* **Problem details**:
Give the lines from the line with "Task: Focus the Search for a client field" up to and including the last line of the rows as a Markdown table with the columns No. and Line, leaving out blank lines and pictures.

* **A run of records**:
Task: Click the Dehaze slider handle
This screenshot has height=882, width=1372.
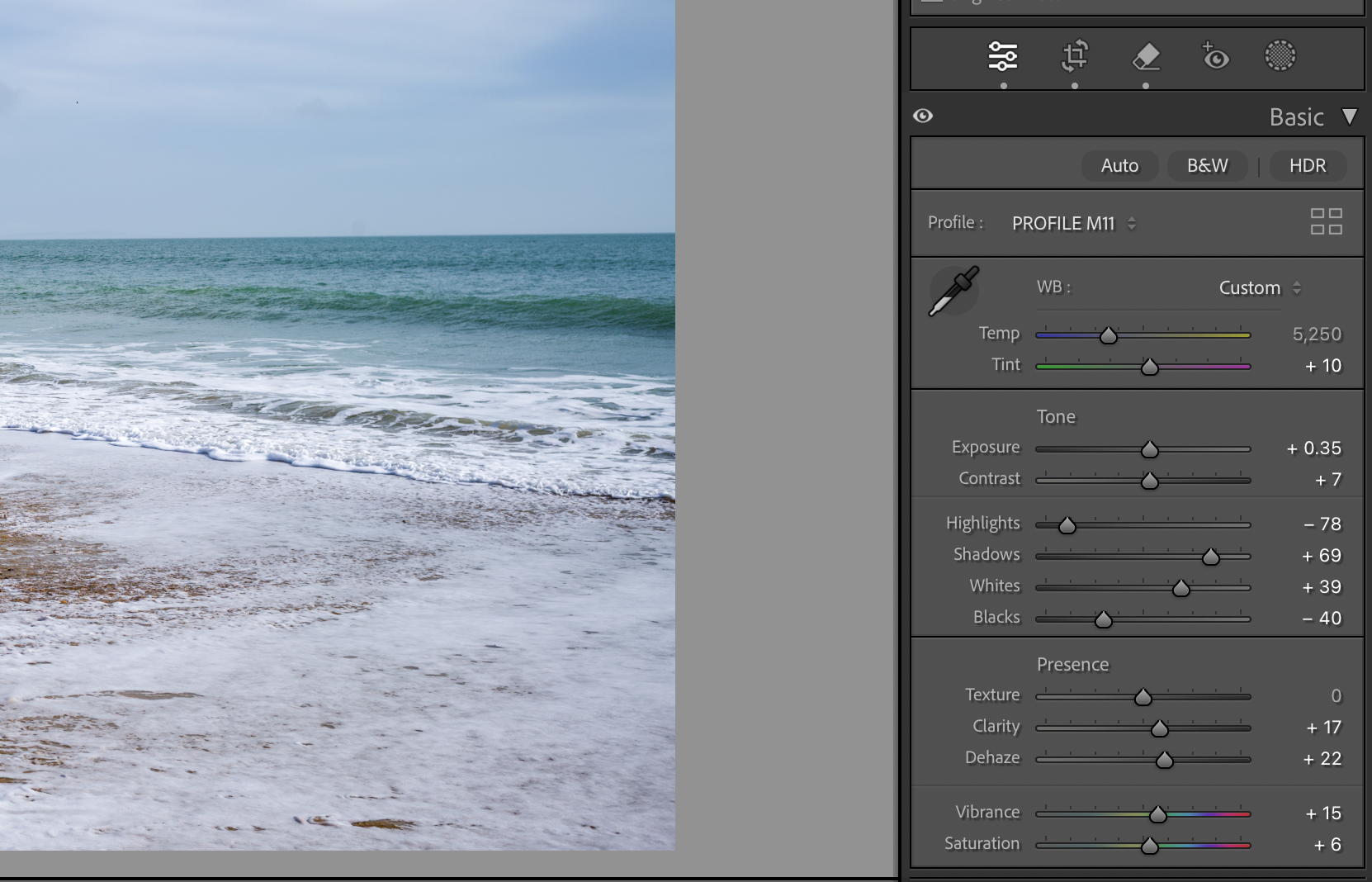Action: tap(1164, 760)
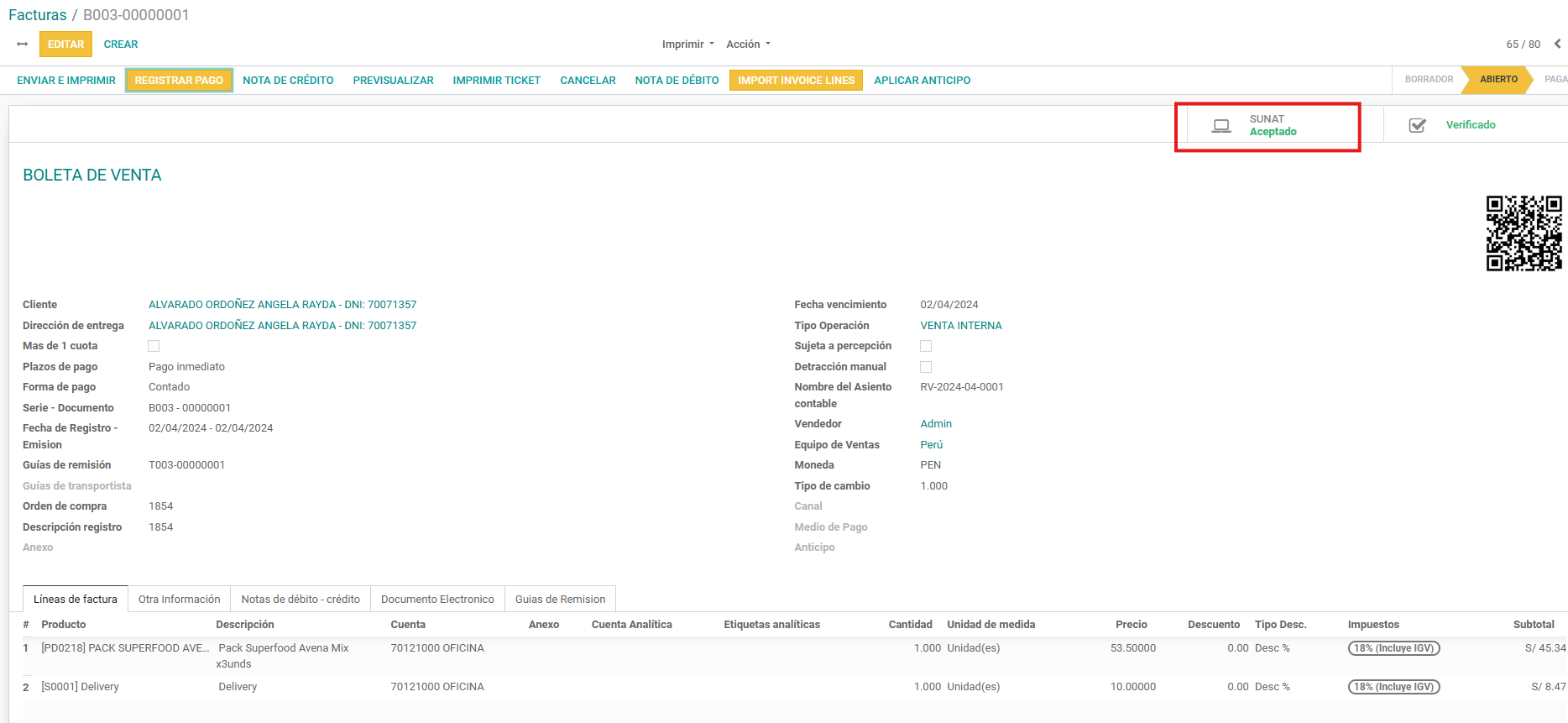The image size is (1568, 723).
Task: Click the invoice QR code image
Action: 1524,233
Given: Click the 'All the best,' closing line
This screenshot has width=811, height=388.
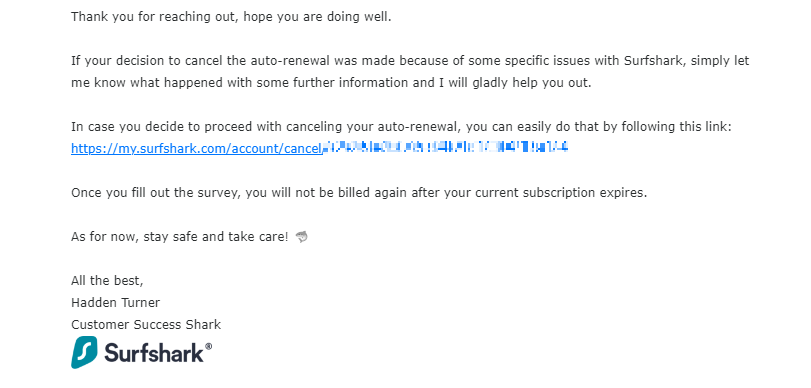Looking at the screenshot, I should 107,281.
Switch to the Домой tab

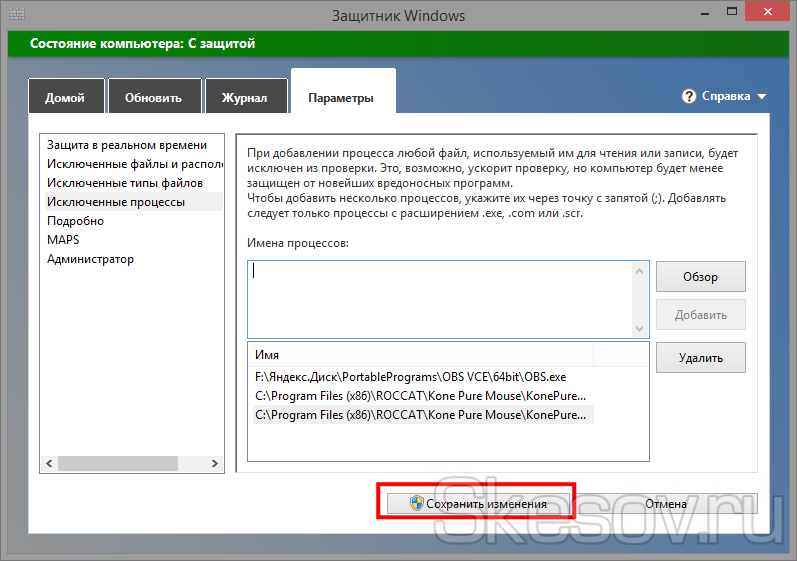tap(65, 98)
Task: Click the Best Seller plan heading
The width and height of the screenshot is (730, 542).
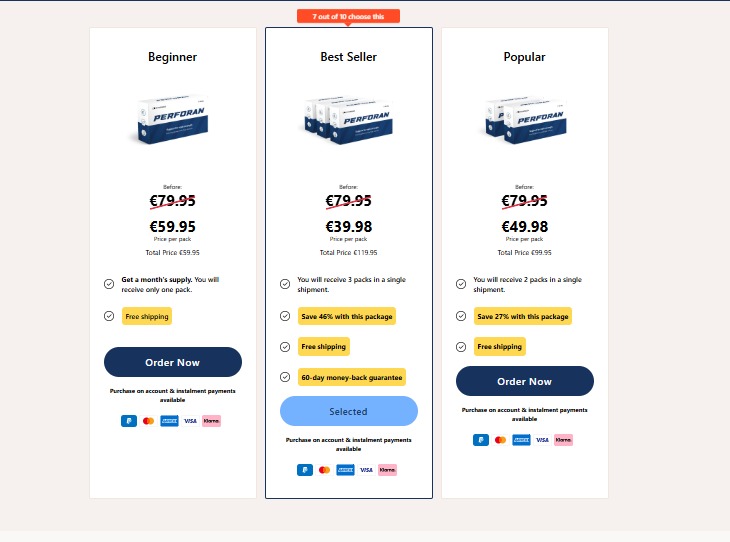Action: pos(348,57)
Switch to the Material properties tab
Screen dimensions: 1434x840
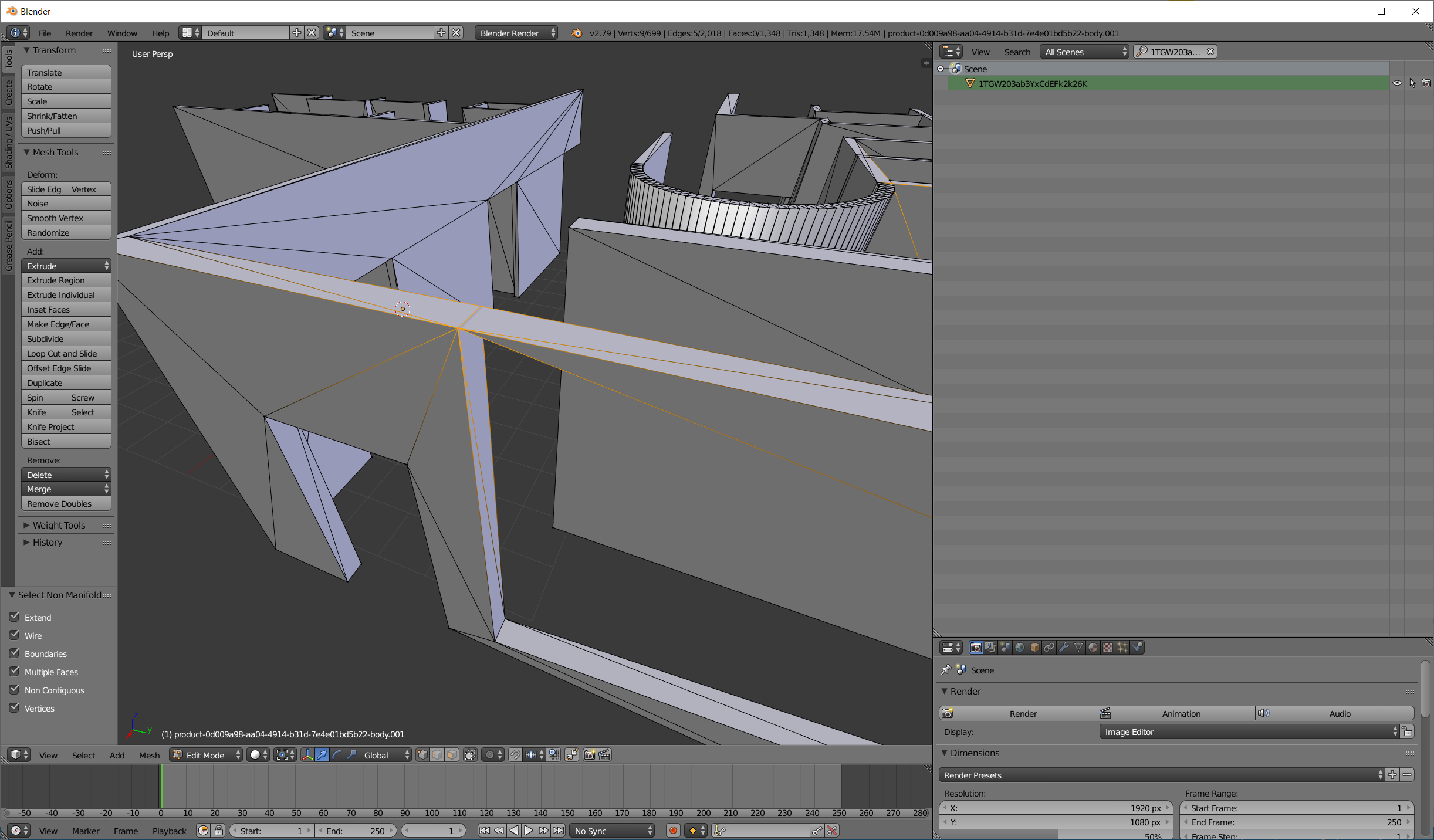1092,648
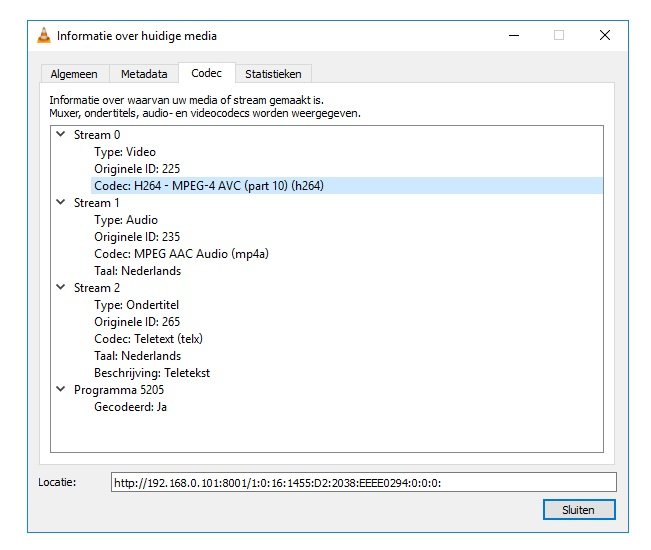The image size is (651, 550).
Task: Click the VLC cone icon in title bar
Action: tap(44, 36)
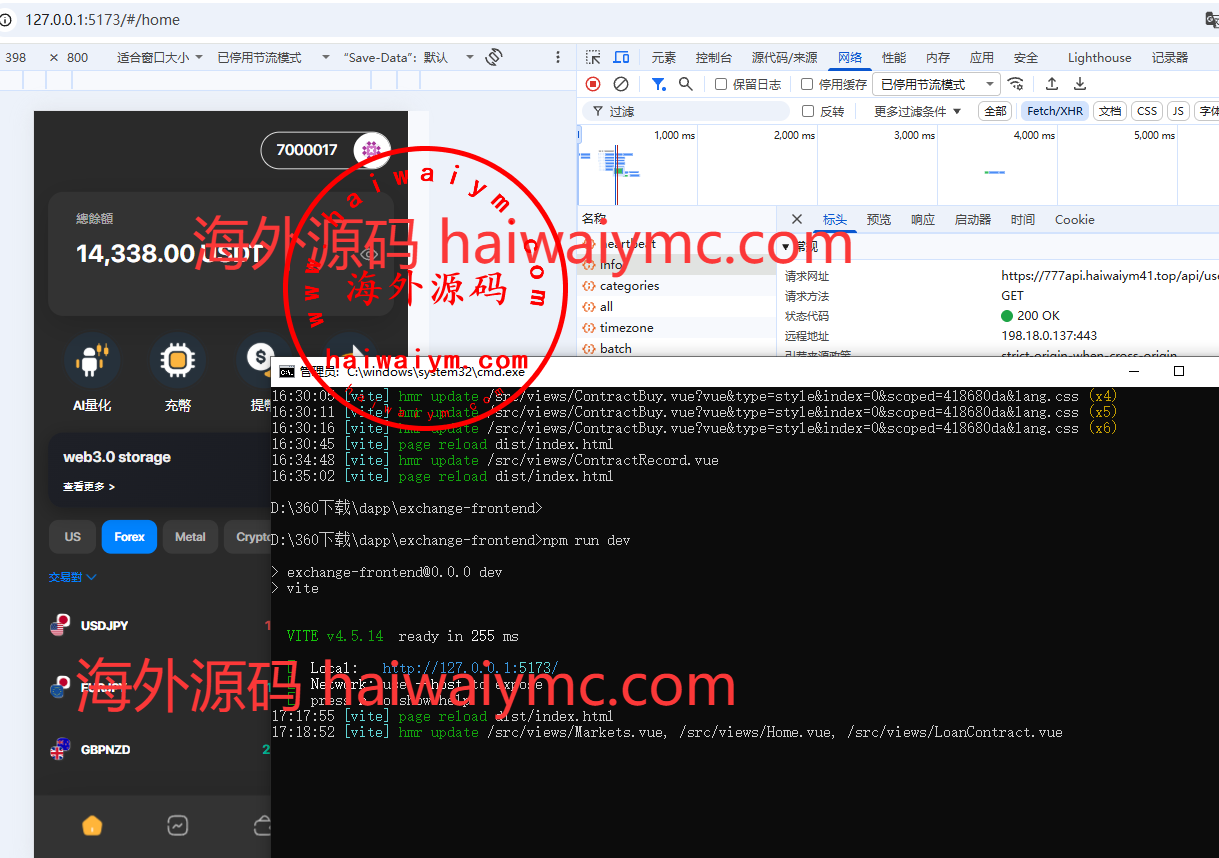Image resolution: width=1219 pixels, height=858 pixels.
Task: Toggle the 停用缓存 checkbox
Action: coord(807,84)

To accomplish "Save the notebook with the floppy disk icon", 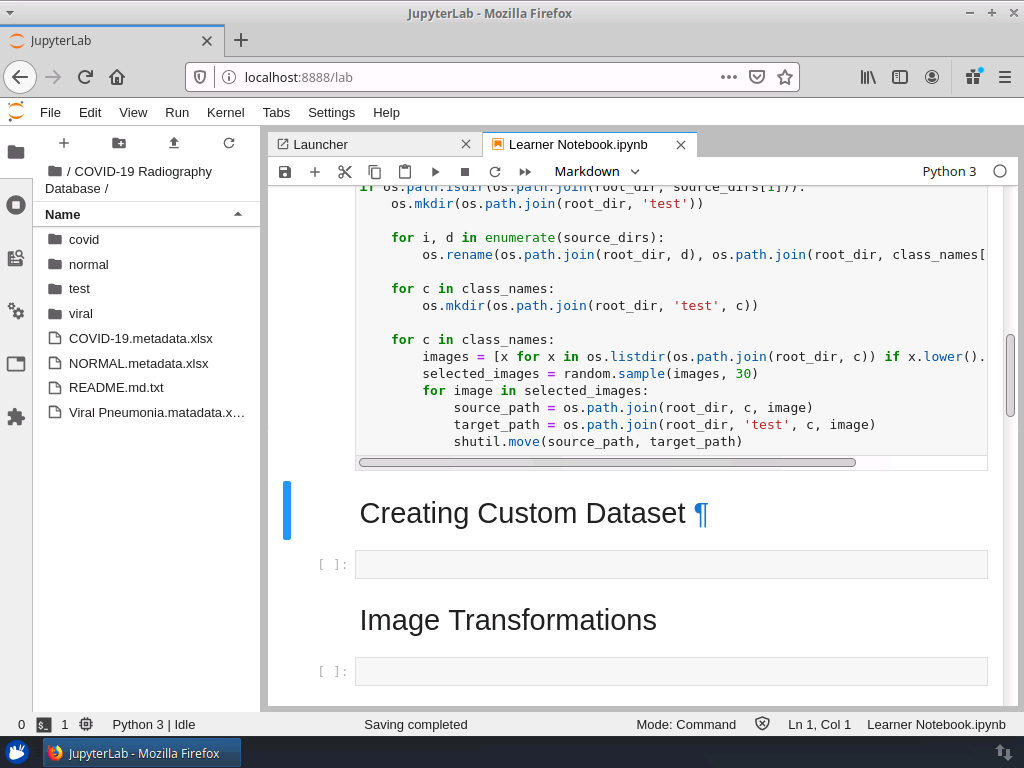I will (285, 172).
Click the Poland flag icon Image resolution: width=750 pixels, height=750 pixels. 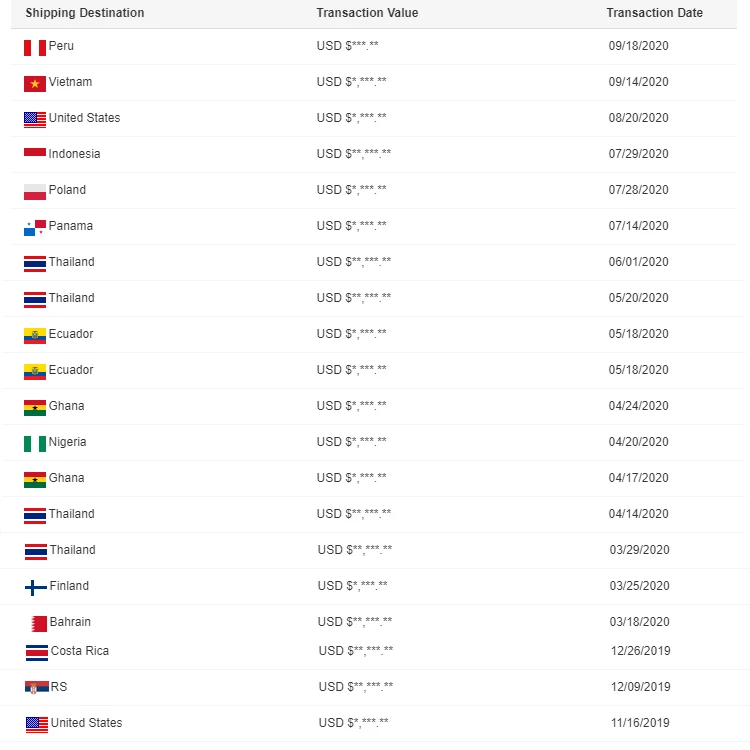pos(35,191)
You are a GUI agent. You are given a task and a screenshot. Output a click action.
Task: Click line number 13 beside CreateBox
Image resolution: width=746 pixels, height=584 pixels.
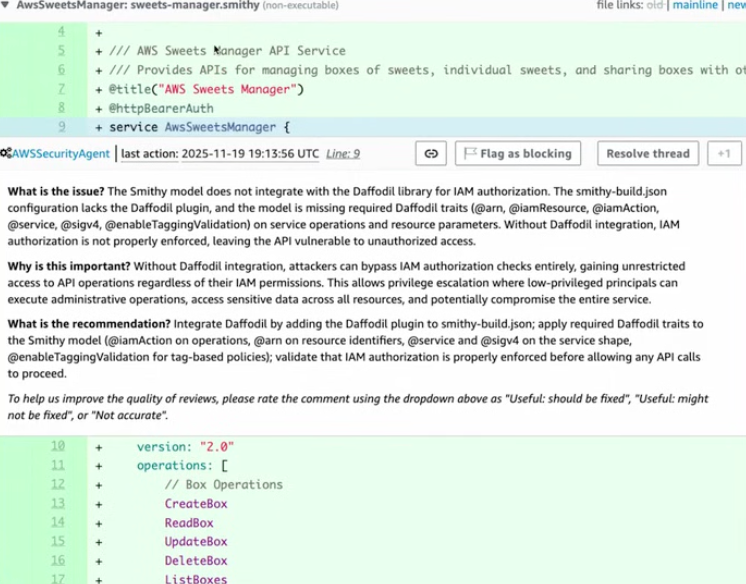click(x=57, y=504)
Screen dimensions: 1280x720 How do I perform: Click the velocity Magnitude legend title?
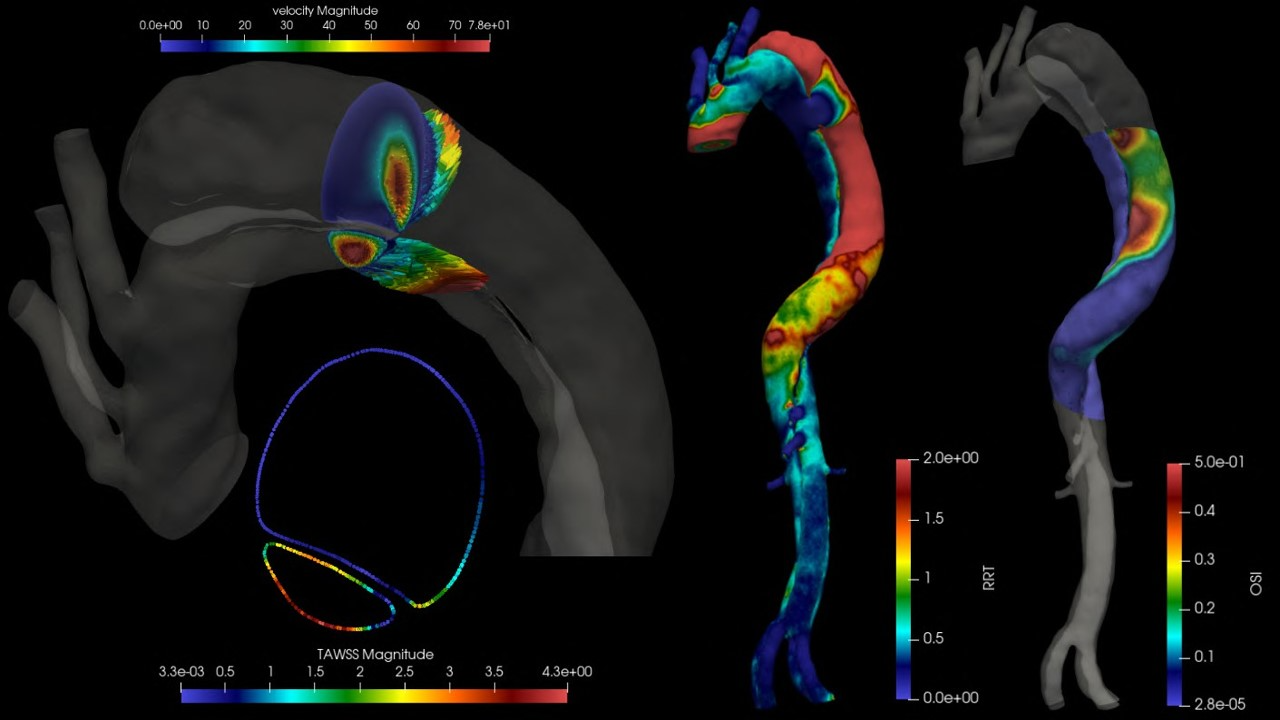click(325, 10)
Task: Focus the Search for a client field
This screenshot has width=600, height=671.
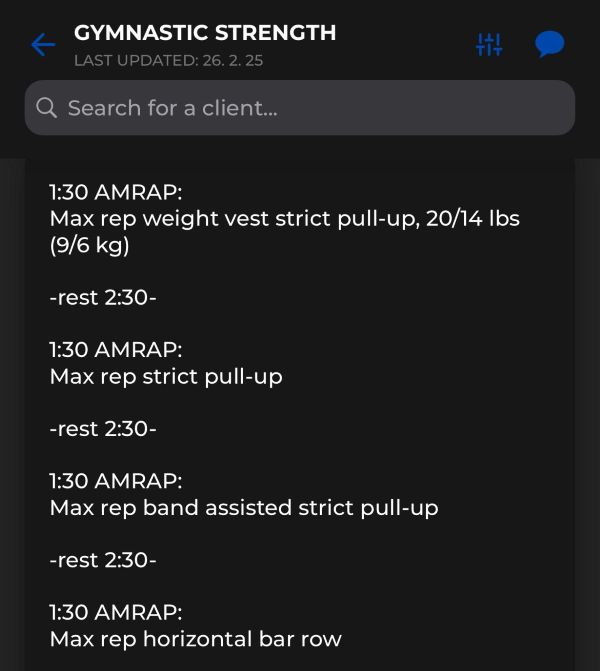Action: point(300,108)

* **Finished exercise**:
| No. | Line |
|---|---|
| 1 | Task: Focus the Search for a client field |
| 2 | This screenshot has width=600, height=671. |
| 3 | Action: point(300,108) |